WHAT THE EXERCISE ASKS
Please return exactly the lines below that run from the line with "Screen dimensions: 868x453" through the end of the listing, both included, but not the pictures.

===== MATERIAL SUPPLIED

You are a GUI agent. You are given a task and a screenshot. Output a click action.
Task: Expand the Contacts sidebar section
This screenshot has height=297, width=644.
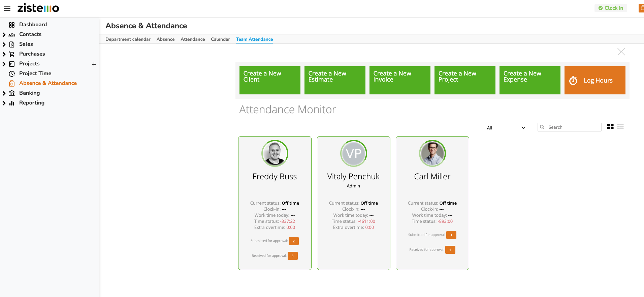(x=4, y=34)
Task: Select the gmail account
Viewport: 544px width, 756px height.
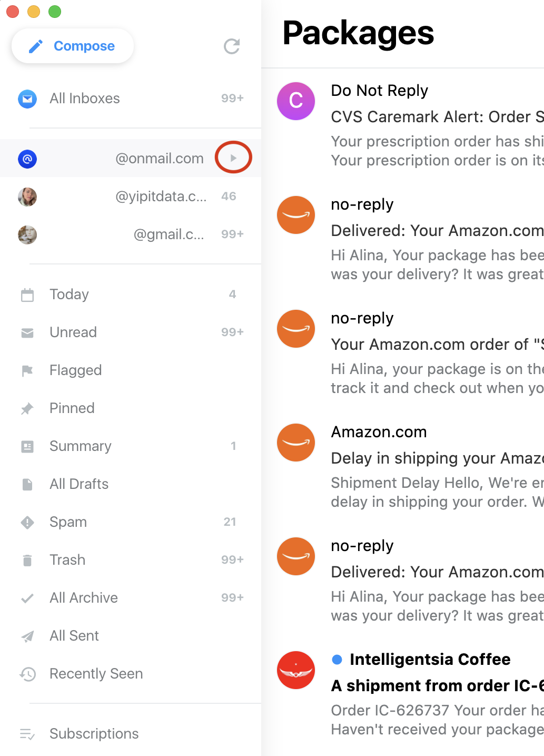Action: [169, 234]
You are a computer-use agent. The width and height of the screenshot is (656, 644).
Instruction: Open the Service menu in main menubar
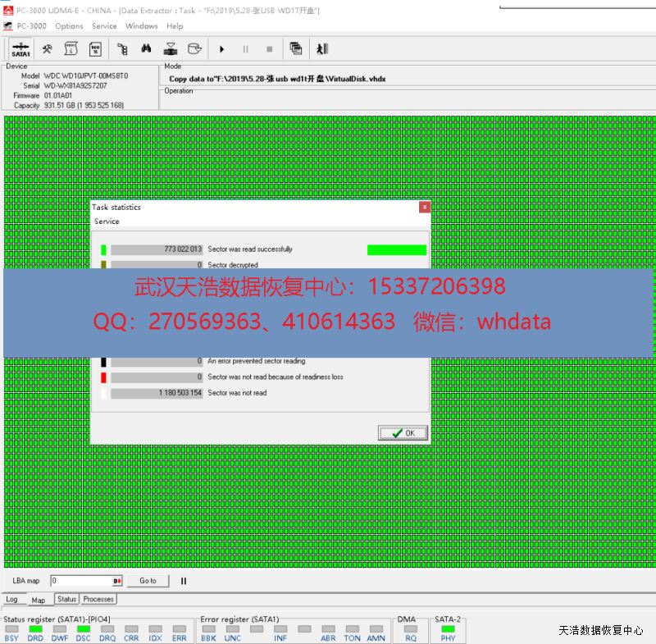(104, 26)

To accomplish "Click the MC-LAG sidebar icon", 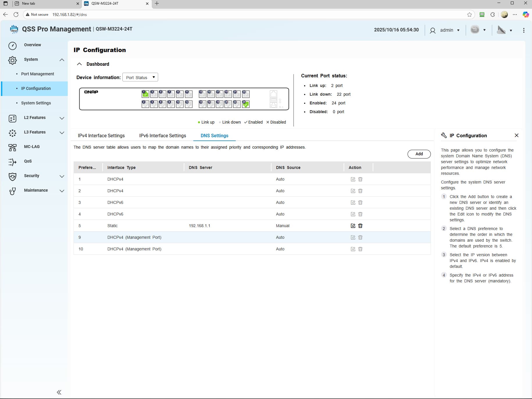I will tap(13, 147).
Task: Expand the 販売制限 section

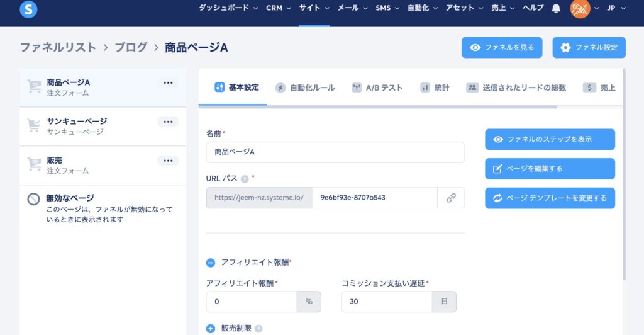Action: [x=211, y=328]
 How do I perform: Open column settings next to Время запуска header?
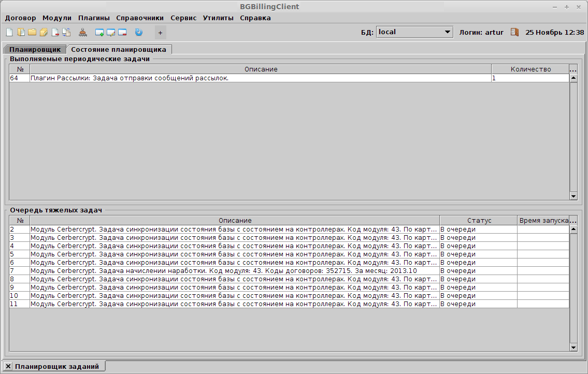click(x=573, y=220)
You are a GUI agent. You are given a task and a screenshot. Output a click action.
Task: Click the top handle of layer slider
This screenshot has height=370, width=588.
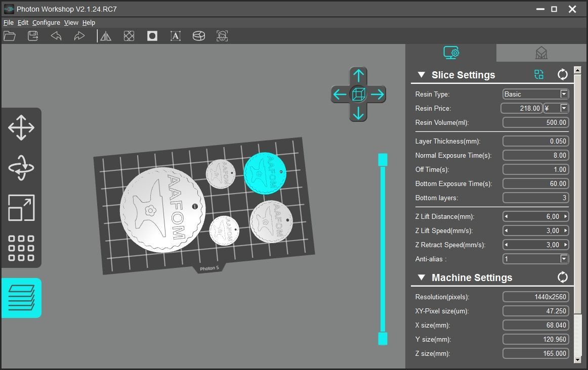coord(383,160)

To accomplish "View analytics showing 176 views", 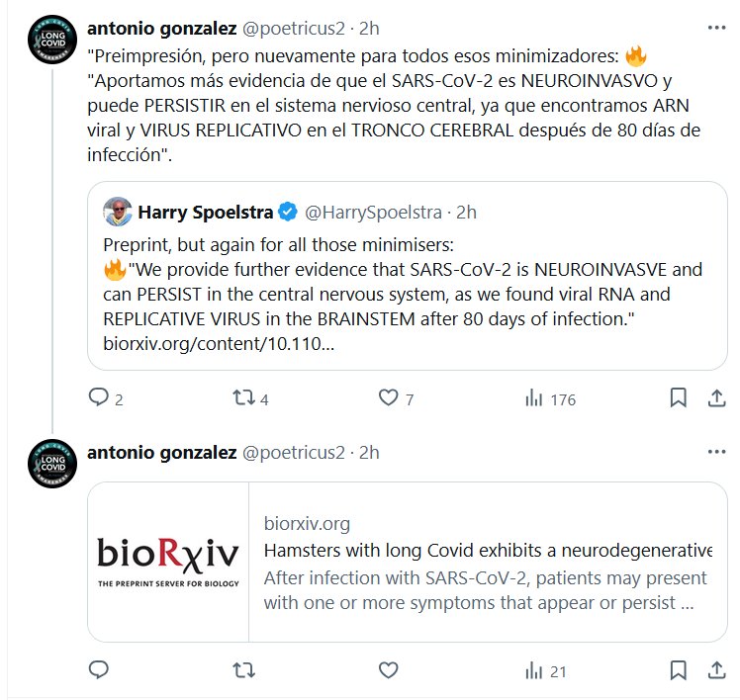I will 533,398.
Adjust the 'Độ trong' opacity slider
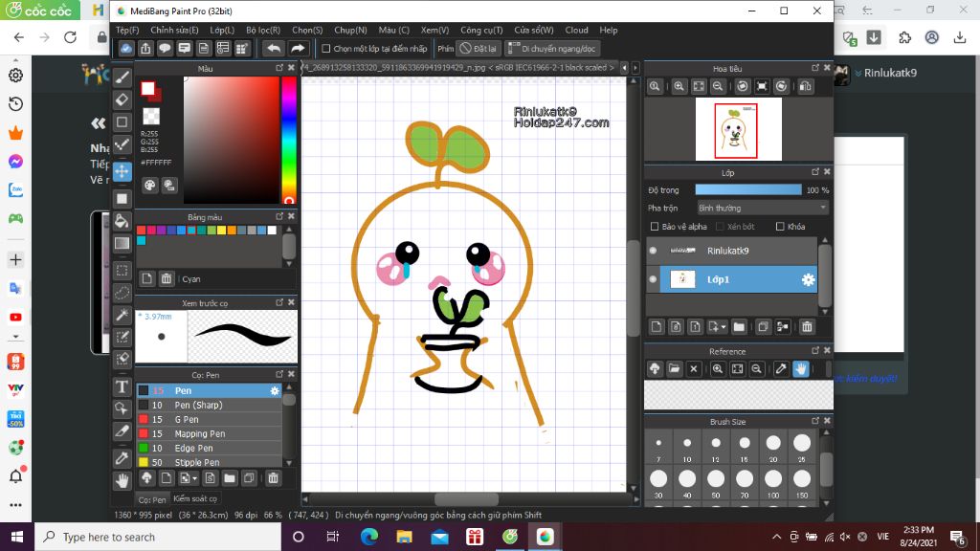The height and width of the screenshot is (551, 980). tap(748, 190)
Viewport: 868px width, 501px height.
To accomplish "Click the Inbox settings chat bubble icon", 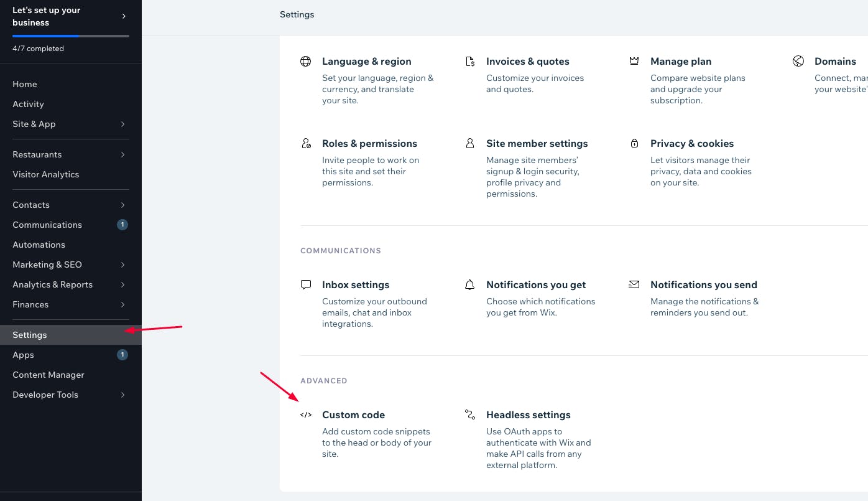I will tap(305, 285).
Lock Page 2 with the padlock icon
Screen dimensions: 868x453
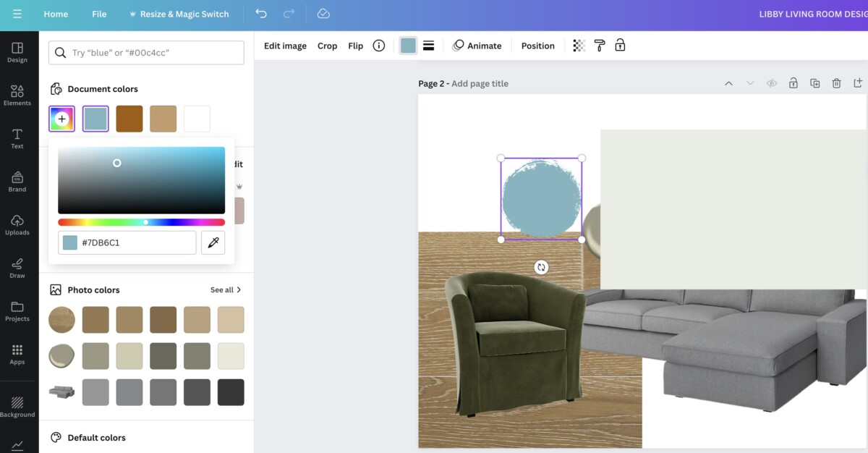pyautogui.click(x=793, y=83)
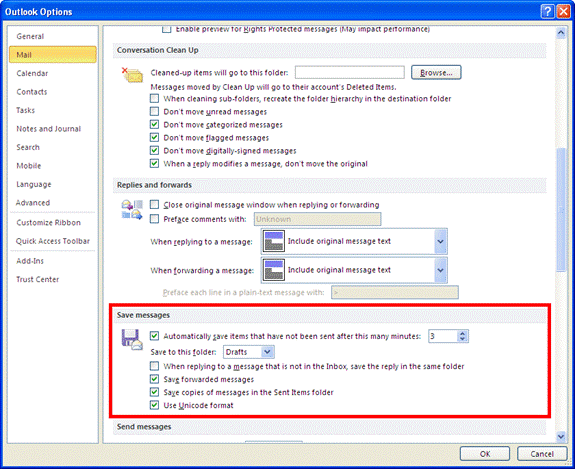Click the reply style preview thumbnail icon
This screenshot has height=469, width=575.
click(274, 241)
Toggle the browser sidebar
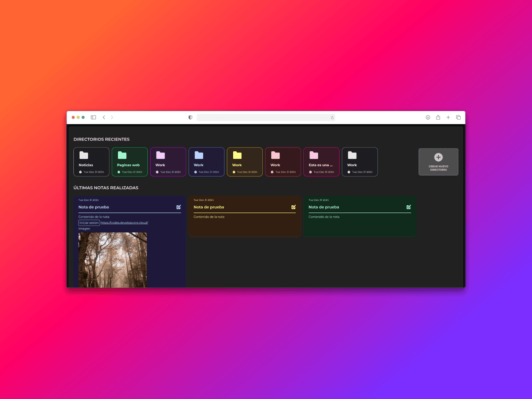532x399 pixels. (93, 117)
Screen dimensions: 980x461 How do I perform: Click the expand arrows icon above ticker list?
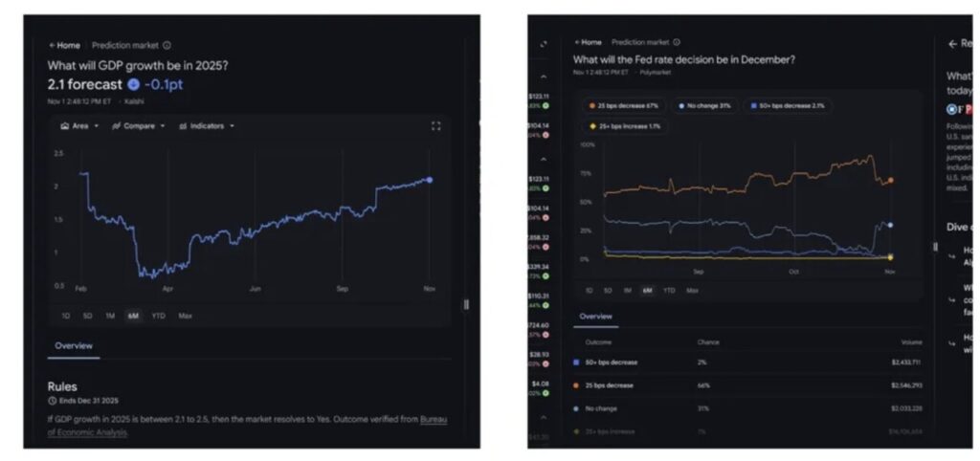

==========

WRITTEN RESPONSE
Screen dimensions: 868x453
pyautogui.click(x=793, y=83)
Click the reply style preview thumbnail icon
This screenshot has height=469, width=575.
click(274, 241)
Toggle the browser sidebar
532x399 pixels. (93, 117)
Screen dimensions: 980x461 How do I perform: Click the expand arrows icon above ticker list?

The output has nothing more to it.